DER STANDARD hat alle Programme aussichtsreicher Parteien gelesen, zusammengefasst und thematisch neu sortiert. Welche Bedeutung die Parteien den Themen zumessen, ist an der Länge der Texte ablesbar.

Grafik: Fatih Aydogdu

Staat und Freiheit

ÖVP: Der Kampf gegen illegale Migration muss fortgesetzt werden. Zentral ist der Schutz der EU-Außengrenze, um Menschen ohne Fluchtgrund von der Einreise abzuhalten. Der „politische Islam“ und die Identitären werden verboten. Eine Klarnamenpflicht bekämpft Hass im Netz, Verhetzung wird härter bestraft. Es gibt mehr Plätze in Frauenhäusern. Das Bundesheer bekommt mehr Geld.
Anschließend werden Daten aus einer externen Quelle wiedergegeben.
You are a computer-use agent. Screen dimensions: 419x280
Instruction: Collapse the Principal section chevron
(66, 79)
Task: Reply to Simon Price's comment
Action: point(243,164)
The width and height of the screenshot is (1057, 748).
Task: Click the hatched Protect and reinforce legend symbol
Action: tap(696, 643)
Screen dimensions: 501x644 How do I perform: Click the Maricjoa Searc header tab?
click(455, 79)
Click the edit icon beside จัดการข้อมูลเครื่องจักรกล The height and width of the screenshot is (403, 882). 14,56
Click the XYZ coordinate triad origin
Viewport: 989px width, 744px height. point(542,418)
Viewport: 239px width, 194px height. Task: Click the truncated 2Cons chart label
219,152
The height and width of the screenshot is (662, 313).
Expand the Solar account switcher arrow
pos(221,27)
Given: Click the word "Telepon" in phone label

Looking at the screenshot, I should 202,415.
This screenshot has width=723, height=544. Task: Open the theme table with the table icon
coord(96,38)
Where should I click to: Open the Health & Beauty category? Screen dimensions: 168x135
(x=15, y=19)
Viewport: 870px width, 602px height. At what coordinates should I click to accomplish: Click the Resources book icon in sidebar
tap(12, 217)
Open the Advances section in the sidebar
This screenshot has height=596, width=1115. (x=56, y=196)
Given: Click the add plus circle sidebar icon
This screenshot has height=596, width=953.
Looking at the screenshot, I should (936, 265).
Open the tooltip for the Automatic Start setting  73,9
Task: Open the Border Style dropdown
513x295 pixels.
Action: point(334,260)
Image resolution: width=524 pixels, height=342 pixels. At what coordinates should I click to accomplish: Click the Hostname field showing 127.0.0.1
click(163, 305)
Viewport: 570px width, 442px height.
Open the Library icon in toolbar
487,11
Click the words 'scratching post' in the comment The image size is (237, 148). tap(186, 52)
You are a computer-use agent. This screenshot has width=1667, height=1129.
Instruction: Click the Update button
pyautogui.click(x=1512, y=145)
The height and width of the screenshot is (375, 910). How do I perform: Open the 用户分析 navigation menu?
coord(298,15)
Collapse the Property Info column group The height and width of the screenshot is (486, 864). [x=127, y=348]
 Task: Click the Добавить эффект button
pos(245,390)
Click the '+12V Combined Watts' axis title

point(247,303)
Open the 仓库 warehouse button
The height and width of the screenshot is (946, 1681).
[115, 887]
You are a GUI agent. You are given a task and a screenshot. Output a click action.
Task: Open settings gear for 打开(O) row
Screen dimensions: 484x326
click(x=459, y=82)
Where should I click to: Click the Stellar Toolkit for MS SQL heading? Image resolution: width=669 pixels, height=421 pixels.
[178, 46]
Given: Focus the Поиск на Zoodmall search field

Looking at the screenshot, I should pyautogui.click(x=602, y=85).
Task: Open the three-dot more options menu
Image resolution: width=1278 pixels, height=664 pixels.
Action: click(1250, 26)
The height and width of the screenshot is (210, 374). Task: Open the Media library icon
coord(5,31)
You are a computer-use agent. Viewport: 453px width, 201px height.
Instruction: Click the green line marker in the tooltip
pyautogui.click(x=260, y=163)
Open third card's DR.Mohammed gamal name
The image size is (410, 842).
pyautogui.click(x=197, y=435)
Realitätscheck: Als Regierungspartei hat die ÖVP mehrere Verschärfungen bei der Migration beschlossen. Beim Bundesheer wurde gespart.

SPÖ: Ein Aktionsplan bringt die Justiz wieder auf Vordermann: mehr Personal, mehr Prävention, mehr Digitalisierung. In die Polizei wird investiert. Frauen und Mädchen müssen mit genug Beratungszentren und Frauenhäusern vor Gewalt geschützt werden.

Realitätscheck: Die SPÖ vertrat diese Positionen als Oppositionspartei.

FPÖ: Die Freiheitlichen verweisen unter dem Punkt „Sicherheit“ auf bereits erfolgte Verschärfungen im Asylbereich: Betroffene müssen sich etwa nun an den Kosten für ihr Asylverfahren beteiligen, Handydaten werden ausgelesen, es kam zu mehr Abschiebungen. Die Polizei wird mit „motivationsfördernden Maßnahmen“ gestärkt – etwa einem „gerechten Besoldungssystem“. Die direkte Demokratie soll gefördert werden. Das Bundesheer soll ausreichend finanziert werden.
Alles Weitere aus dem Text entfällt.